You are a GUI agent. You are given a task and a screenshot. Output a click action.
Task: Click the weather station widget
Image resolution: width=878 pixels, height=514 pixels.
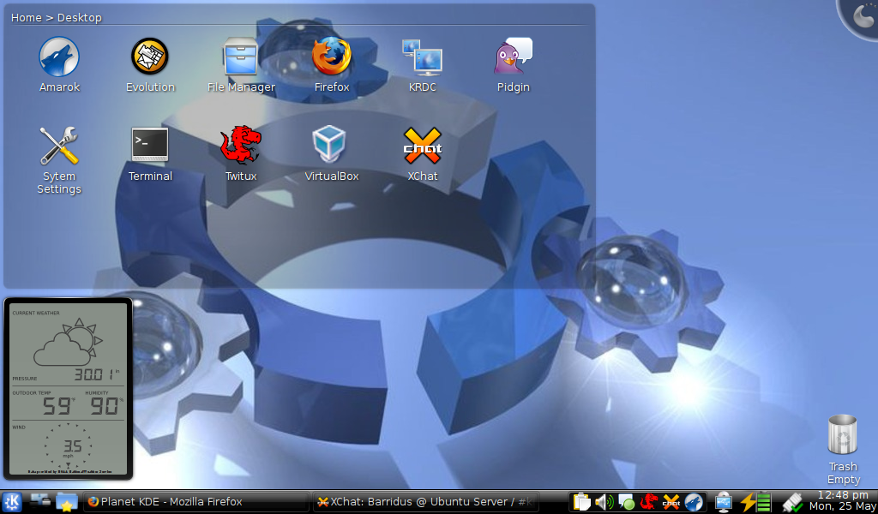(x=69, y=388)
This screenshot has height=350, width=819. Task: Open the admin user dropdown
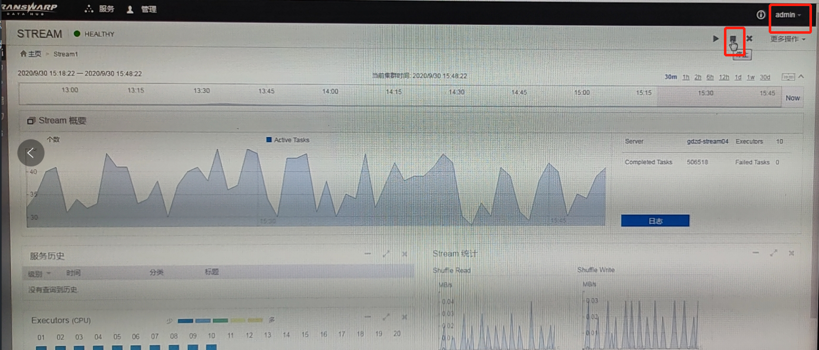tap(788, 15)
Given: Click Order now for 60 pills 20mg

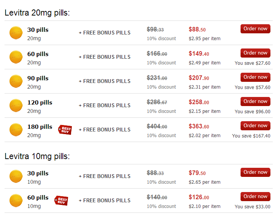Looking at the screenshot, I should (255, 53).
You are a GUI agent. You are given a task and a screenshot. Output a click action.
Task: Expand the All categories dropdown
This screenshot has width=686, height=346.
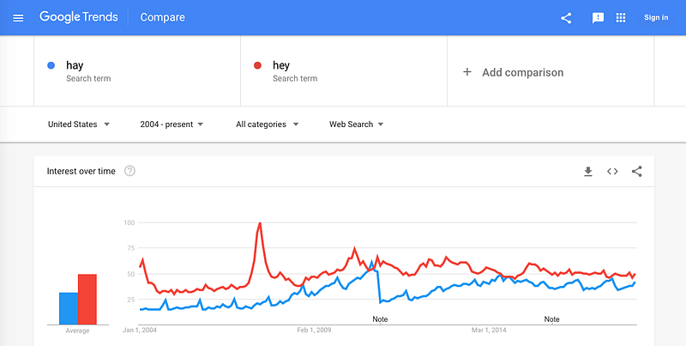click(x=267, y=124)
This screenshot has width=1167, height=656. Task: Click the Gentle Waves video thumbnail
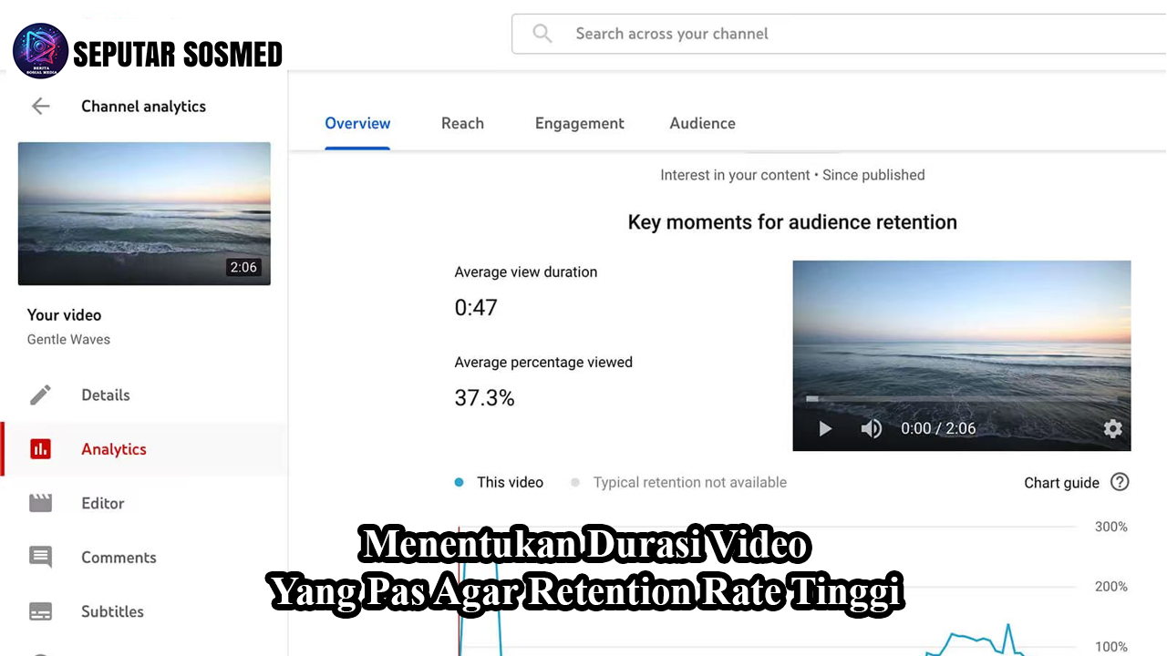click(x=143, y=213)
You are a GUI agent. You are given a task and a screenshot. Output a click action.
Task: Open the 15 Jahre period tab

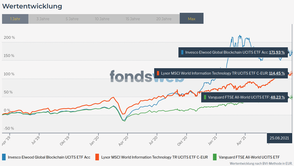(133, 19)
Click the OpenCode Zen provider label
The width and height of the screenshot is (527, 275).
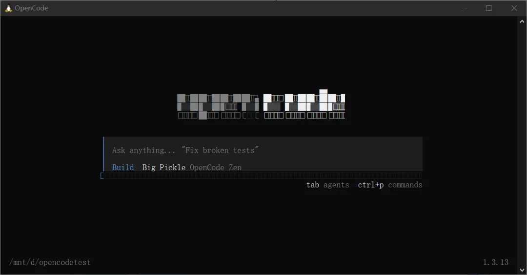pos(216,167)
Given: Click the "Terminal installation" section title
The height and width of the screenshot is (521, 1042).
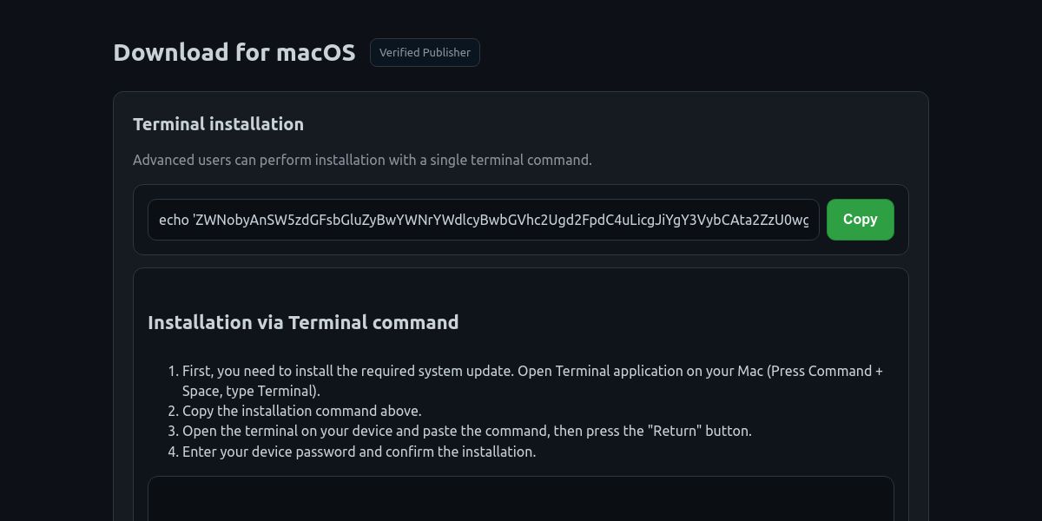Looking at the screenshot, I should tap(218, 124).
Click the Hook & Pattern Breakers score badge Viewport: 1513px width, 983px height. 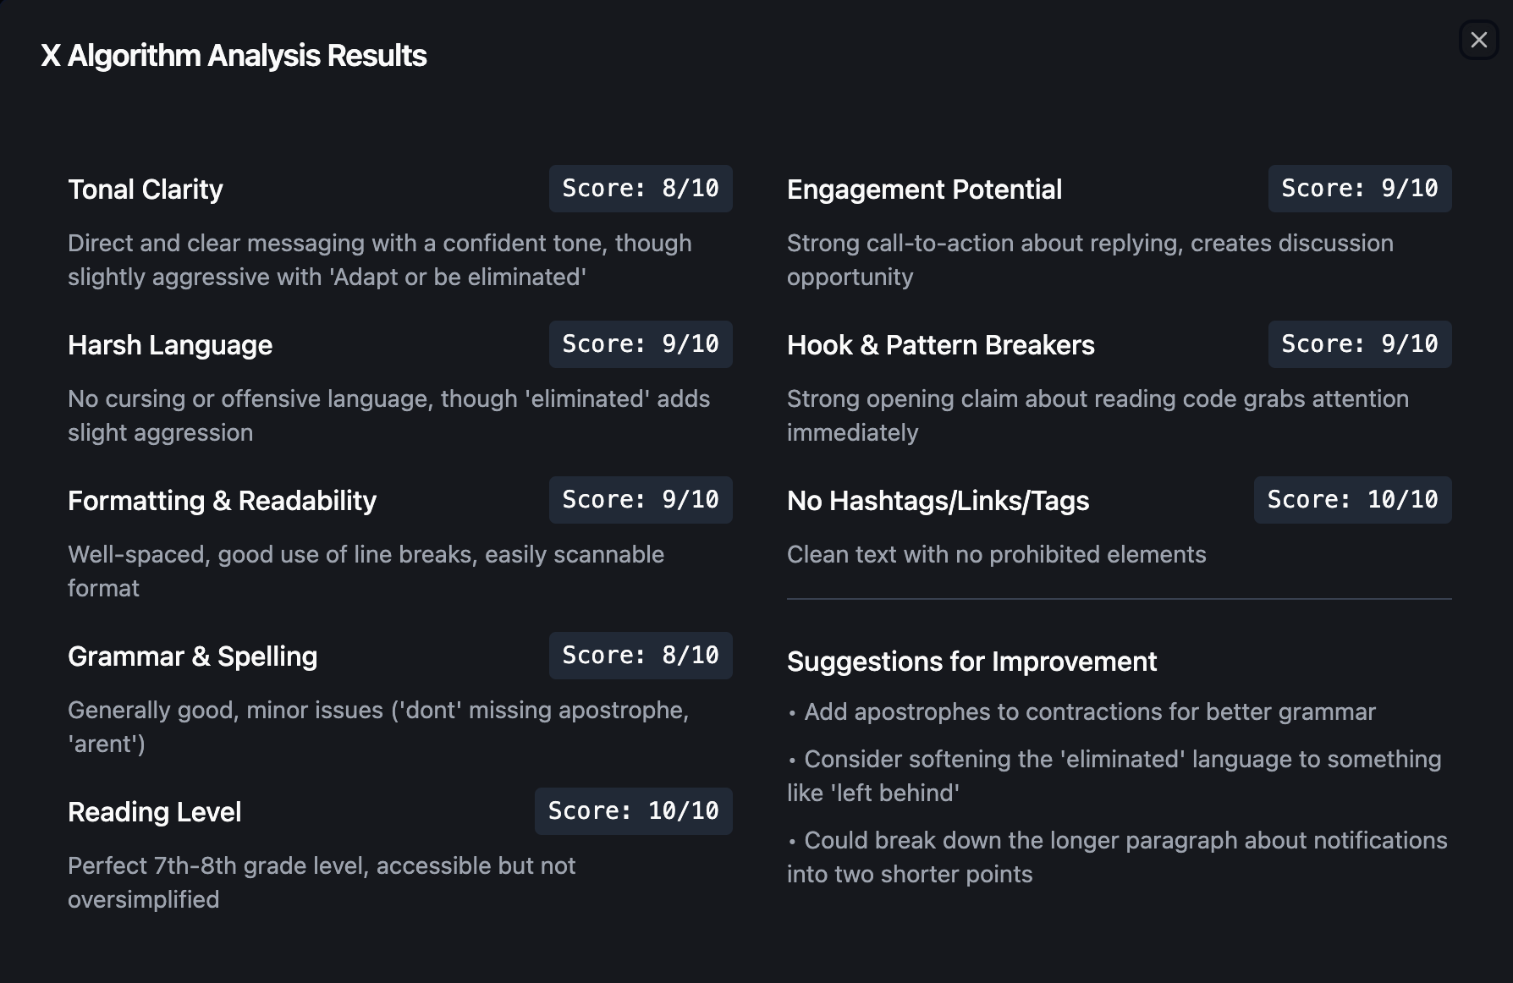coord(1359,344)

+===+

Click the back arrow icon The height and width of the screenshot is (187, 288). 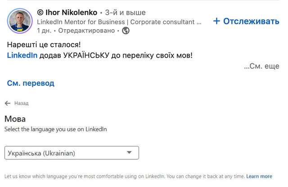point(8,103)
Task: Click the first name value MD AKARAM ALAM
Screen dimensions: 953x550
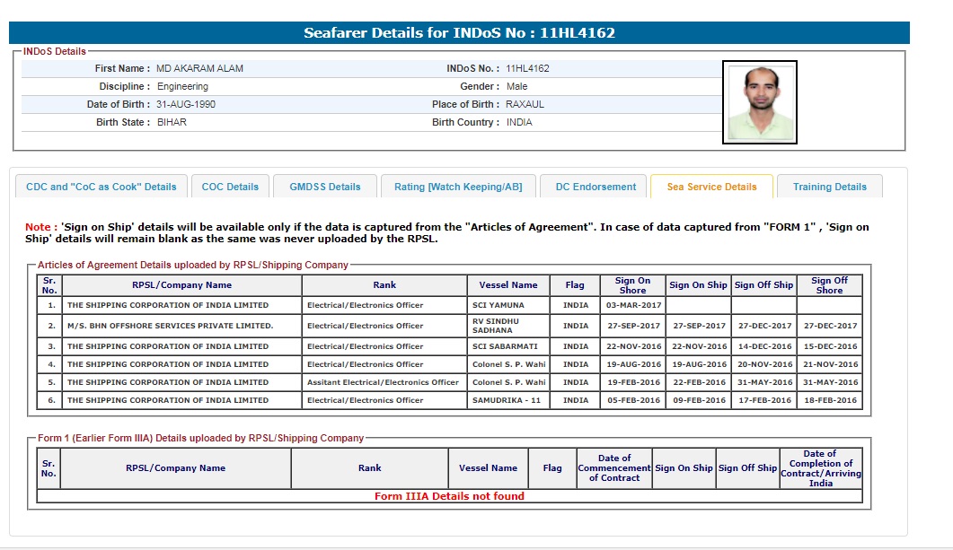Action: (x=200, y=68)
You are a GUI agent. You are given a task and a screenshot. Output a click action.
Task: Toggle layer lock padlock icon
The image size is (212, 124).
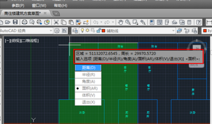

+===+

→ **Your task**
Return word for word the lines of the listing above, starting at the line with "Screen dimensions: 953x550" and ending at the line with "The image size is (212, 124).", both included. Pictures do not belong in the copy.

→ **Finished task**
Screen dimensions: 953x550
Action: (x=200, y=68)
You are a GUI agent. You are given a task and a screenshot. Output a click action.
Task: Toggle layer lock padlock icon
The image size is (212, 124).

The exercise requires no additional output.